Visitors to the Turbine Hall were initially allowed to walk over the work and encouraged to interact with the piece, but fears over the quantities of ceramic dust raised from the seeds soon caused the work to be roped off. Will Gompertz lamented the decision and stated: "Standing or kneeling at the rim will be a bit like looking at an empty picture frame instead of one that actually has a picture in it."

Another interactive element of the piece was the installation of booths with video cameras around the work which enabled visitors to ask questions to Ai, and he replied online.

==Reception==

Andrew Graham-Dixon noted that in Communist propaganda sunflowers turned towards the face of Mao, but "Ai Weiwei's multitude of seeds face and follow no one. They form a fragmented world, something atomised, smashed to rubble. And maybe that's what they're truly meant to portend: the fall of China's old guard, the dismantling of the totalitarian system, which will take place as surely as every tide will always turn." He considered the work to be "a melancholy piece".

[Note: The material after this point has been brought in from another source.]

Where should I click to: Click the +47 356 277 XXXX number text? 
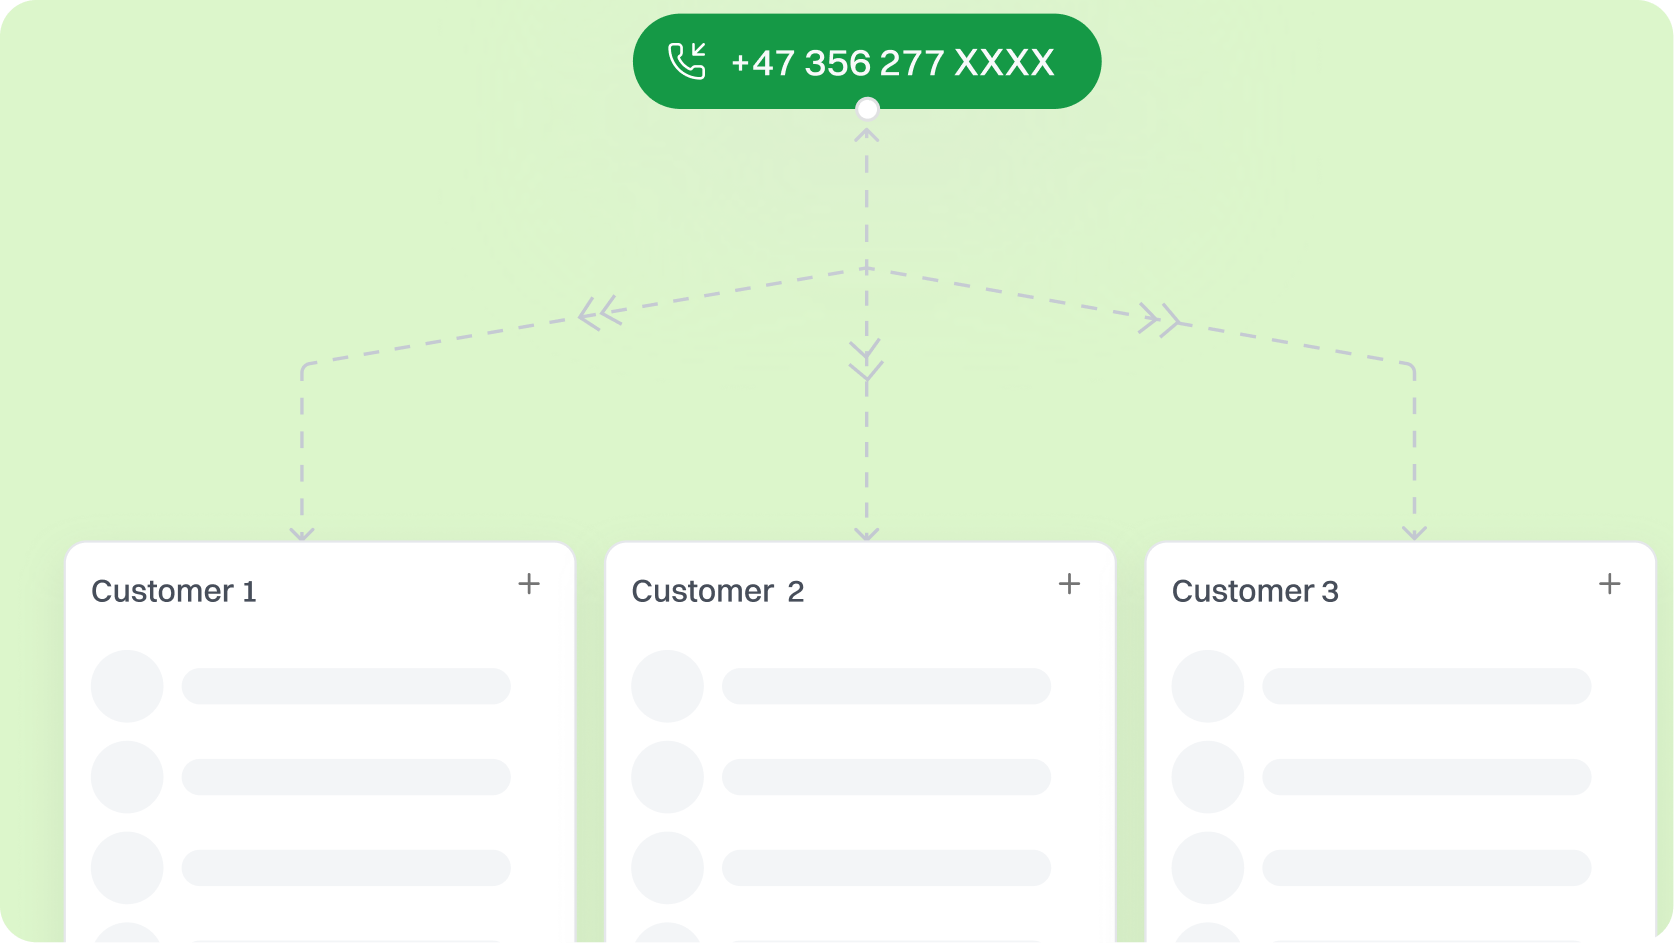coord(892,63)

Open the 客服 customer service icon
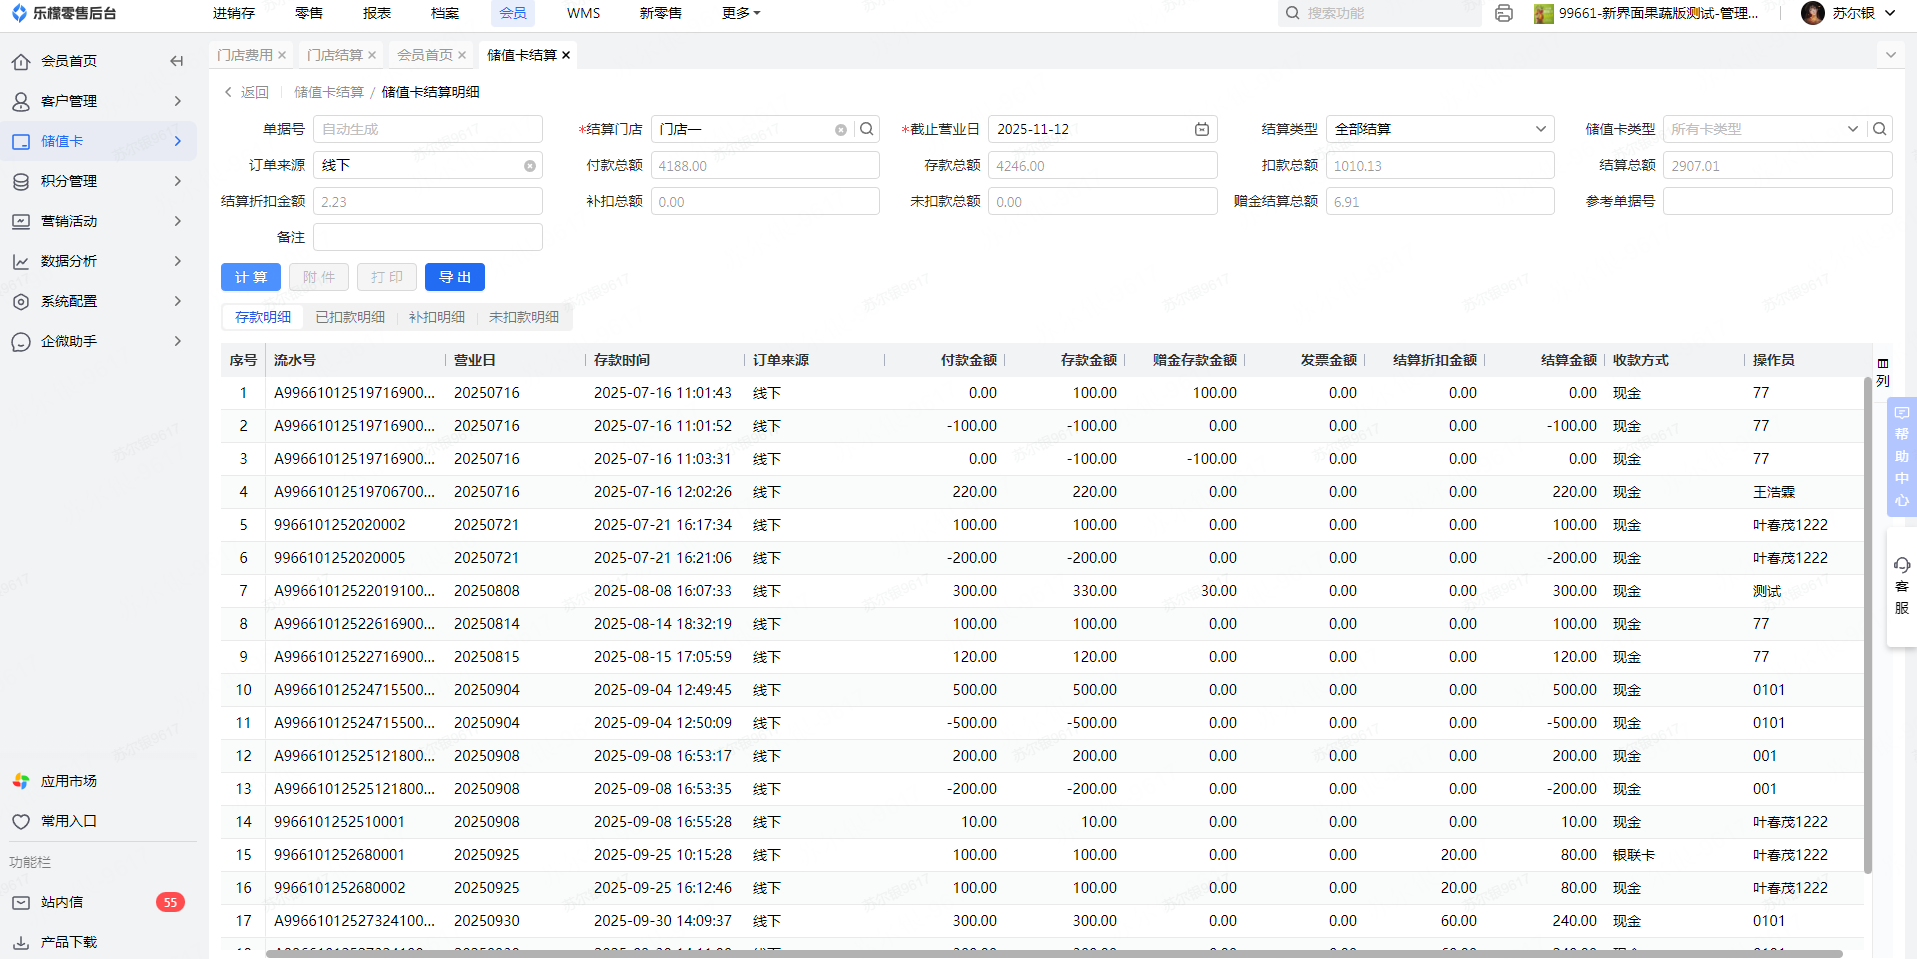(1901, 586)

Richard Dorment called it a masterpiece, and Adrian Searle was also positive, saying it was "audacious, subtle, unexpected but inevitable," and transcended similar minimal works like Wolfgang Laib's pollen fields, Richard Long's stones or Antony Gormley's fields of human figures. He praised Ai as the "best artist to have appeared since the Cultural Revolution in China." Art Asia Pacific said the work was "meticulous, beautiful, sparse, suggestive, even emotional, but it was not prescriptive".

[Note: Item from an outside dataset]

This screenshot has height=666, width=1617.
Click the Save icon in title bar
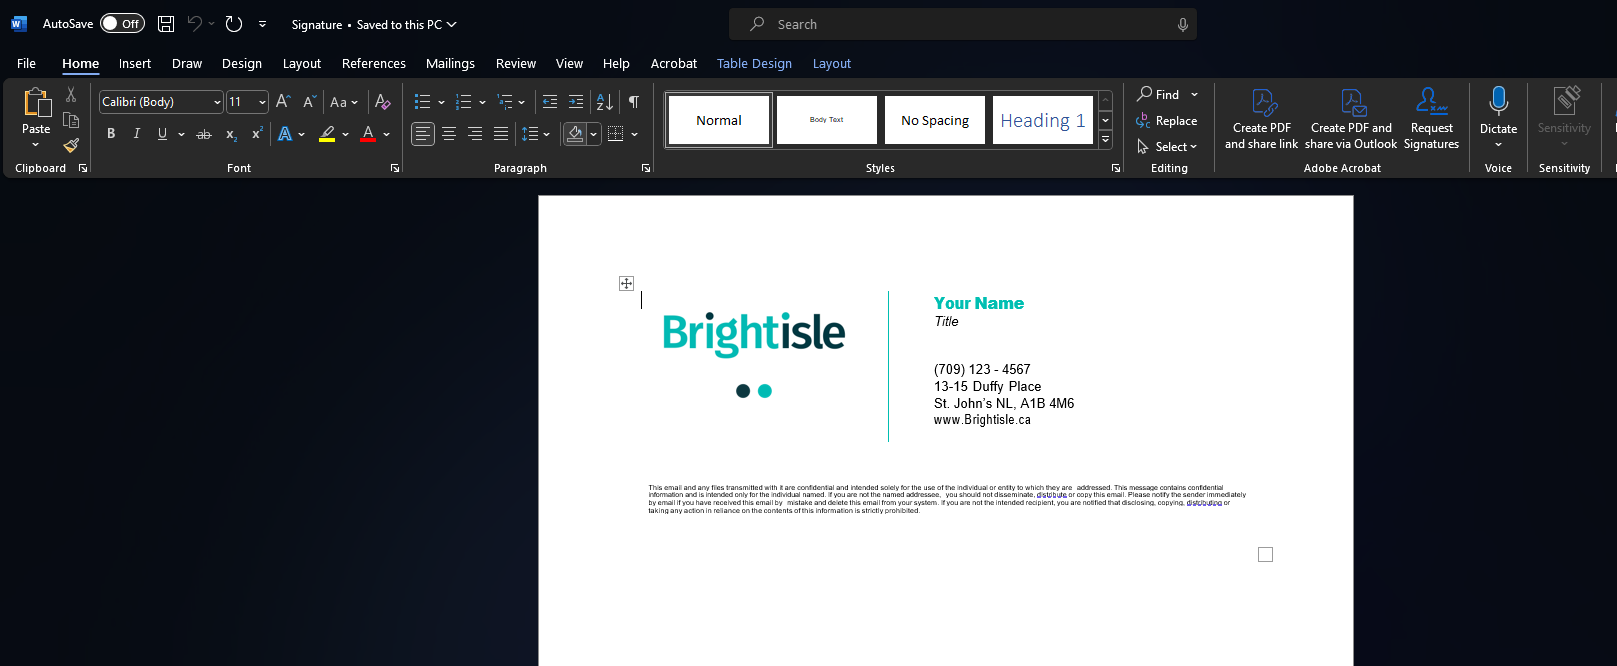pyautogui.click(x=166, y=24)
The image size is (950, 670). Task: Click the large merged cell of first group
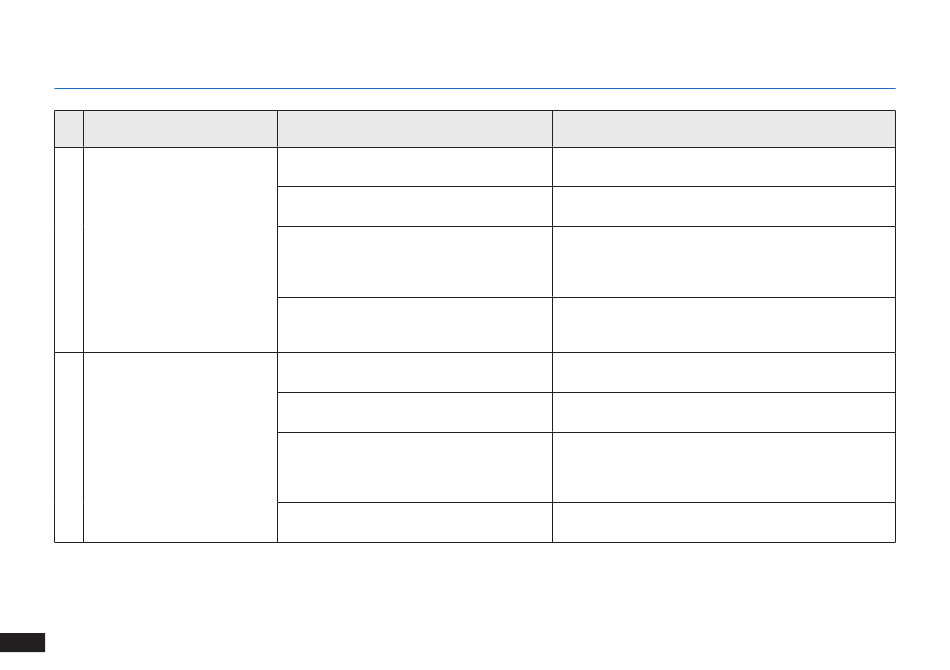[181, 250]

==Auctions and further exhibitions==
An initial auction in early 2011 at Sotheby's in London for 100 kg of the seeds fetched US$559,394,
a further sale at Sotheby's New York in 2012 reached US$782,000. In 2012 The Tate acquired approximately 8 million seeds weighing 10 tonnes which had been displayed by the gallery as a cone five metres in diameter and one and a half metres tall.